**Fragmento de origen:**
Muchos años de experiencia en la Universidad me han llevado a reflexionar frecuentemente sobre el modelo de profesor ideal, esa persona especial que encarna los valores que debe asumir, creer y transmitir los objetivos que debe realizar. Esta descripción utópica de la ejemplaridad en la docencia es difícil de realizar, pero es bueno identificarla y proponerla como verdad prematura que se debe buscar e intentar alcanzar. Siempre he tenido estas ideas en la cabeza y he pretendido llevarlas a la práctica. Comprendo que ni las he alcanzado ni las alcanzaré, aunque el esfuerzo y la buena voluntad también merecen ser reconocidos. Muchos profesores universitarios, a veces incluso sin saberlo, han intentado a lo largo de la historia conseguir este ideal intelectual y moral que debe identificarnos como profesión.

**Tarea escrita 1:**
Reproduce el pasaje del texto sobre el profesor ideal comprendido entre "Muchos años de" y "identificarnos como profesión.", ambos incluidos.

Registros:
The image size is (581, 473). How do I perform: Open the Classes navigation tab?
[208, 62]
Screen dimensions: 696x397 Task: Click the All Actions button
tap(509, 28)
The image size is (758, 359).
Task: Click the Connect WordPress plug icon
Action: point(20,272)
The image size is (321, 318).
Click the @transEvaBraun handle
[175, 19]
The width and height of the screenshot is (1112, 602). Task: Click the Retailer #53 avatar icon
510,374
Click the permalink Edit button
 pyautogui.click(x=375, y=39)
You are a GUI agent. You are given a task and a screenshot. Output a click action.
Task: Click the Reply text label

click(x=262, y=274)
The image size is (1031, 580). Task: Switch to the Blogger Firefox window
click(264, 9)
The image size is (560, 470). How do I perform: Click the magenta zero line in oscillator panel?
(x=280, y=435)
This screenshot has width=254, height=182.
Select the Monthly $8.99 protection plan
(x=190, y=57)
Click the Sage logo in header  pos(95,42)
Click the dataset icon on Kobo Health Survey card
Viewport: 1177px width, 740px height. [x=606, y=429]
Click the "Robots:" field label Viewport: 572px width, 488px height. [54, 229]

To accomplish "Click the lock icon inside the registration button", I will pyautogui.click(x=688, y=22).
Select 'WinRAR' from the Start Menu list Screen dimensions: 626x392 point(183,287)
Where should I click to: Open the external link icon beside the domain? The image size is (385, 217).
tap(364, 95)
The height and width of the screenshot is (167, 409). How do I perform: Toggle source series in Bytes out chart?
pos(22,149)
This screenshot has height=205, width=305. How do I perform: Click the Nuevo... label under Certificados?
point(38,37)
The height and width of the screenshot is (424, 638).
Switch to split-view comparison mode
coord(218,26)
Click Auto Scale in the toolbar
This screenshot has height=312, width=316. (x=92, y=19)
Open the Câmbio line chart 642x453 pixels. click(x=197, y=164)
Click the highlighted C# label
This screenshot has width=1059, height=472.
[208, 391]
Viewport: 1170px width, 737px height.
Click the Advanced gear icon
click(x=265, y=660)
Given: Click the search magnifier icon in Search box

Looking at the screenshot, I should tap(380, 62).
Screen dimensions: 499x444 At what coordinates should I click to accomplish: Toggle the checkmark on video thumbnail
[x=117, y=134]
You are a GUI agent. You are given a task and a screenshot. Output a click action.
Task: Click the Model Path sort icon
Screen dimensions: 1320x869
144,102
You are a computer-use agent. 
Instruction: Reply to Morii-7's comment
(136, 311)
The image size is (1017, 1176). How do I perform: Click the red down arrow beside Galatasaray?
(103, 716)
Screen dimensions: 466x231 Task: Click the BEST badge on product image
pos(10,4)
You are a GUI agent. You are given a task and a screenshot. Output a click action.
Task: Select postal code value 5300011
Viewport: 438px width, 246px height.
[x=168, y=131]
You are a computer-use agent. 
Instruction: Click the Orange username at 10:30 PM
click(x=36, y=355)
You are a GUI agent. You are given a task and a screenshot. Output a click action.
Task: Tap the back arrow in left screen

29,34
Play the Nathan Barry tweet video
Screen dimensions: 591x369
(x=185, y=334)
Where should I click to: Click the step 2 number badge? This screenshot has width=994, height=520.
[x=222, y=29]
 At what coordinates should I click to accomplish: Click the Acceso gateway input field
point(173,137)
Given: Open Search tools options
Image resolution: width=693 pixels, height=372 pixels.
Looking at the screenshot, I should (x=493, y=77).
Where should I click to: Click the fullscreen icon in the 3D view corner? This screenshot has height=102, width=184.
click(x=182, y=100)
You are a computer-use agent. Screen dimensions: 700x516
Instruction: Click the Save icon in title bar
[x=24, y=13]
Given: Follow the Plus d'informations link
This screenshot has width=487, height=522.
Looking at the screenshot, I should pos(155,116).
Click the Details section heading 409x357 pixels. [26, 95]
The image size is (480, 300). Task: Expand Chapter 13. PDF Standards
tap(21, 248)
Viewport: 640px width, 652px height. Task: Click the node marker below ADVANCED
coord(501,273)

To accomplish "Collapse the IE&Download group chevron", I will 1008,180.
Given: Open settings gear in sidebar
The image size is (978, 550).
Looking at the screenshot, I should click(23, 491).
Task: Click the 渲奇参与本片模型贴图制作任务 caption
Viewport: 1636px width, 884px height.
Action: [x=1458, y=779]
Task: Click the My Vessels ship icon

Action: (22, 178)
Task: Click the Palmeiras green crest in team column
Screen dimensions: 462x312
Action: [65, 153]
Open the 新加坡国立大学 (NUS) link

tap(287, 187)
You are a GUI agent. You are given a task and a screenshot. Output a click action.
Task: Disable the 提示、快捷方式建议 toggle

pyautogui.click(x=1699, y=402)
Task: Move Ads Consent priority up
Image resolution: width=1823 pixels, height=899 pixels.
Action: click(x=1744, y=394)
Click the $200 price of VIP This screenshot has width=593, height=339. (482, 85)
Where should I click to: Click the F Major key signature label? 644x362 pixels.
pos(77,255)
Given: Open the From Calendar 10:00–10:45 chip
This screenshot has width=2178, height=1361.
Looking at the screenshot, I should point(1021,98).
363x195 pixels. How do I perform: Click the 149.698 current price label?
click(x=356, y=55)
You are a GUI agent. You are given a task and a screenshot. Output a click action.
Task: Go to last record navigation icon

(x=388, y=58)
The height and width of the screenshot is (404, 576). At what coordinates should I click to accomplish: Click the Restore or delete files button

**Tarea escrita 2:**
Presenta como CSV de dos columnas, "solicitud" y "respuesta", solo las entradas situadas entre las líneas que contienen "Viewport: 1170px width, 737px height." y "[x=117, y=134]", ambas incluidas. Pon una fila por entrada, con cada campo entre comillas y los saltos de línea sustituidos por espacios.

**Respuesta del ejercicio 1:**
Muchos años de experiencia en la Universidad me han llevado a reflexionar frecuentemente sobre el modelo de profesor ideal, esa persona especial que encarna los valores que debe asumir, creer y transmitir los objetivos que debe realizar. Esta descripción utópica de la ejemplaridad en la docencia es difícil de realizar, pero es bueno identificarla y proponerla como verdad prematura que se debe buscar e intentar alcanzar. Siempre he tenido estas ideas en la cabeza y he pretendido llevarlas a la práctica. Comprendo que ni las he alcanzado ni las alcanzaré, aunque el esfuerzo y la buena voluntad también merecen ser reconocidos. Muchos profesores universitarios, a veces incluso sin saberlo, han intentado a lo largo de la historia conseguir este ideal intelectual y moral que debe identificarnos como profesión.

**Respuesta del ejercicio 2:**
solicitud,respuesta
"Viewport: 1170px width, 737px height. Click the Advanced gear icon","click(x=265, y=660)"
"Given: Click the search magnifier icon in Search box","Looking at the screenshot, I should tap(380, 62)."
"Screen dimensions: 499x444 At what coordinates should I click to accomplish: Toggle the checkmark on video thumbnail","[x=117, y=134]"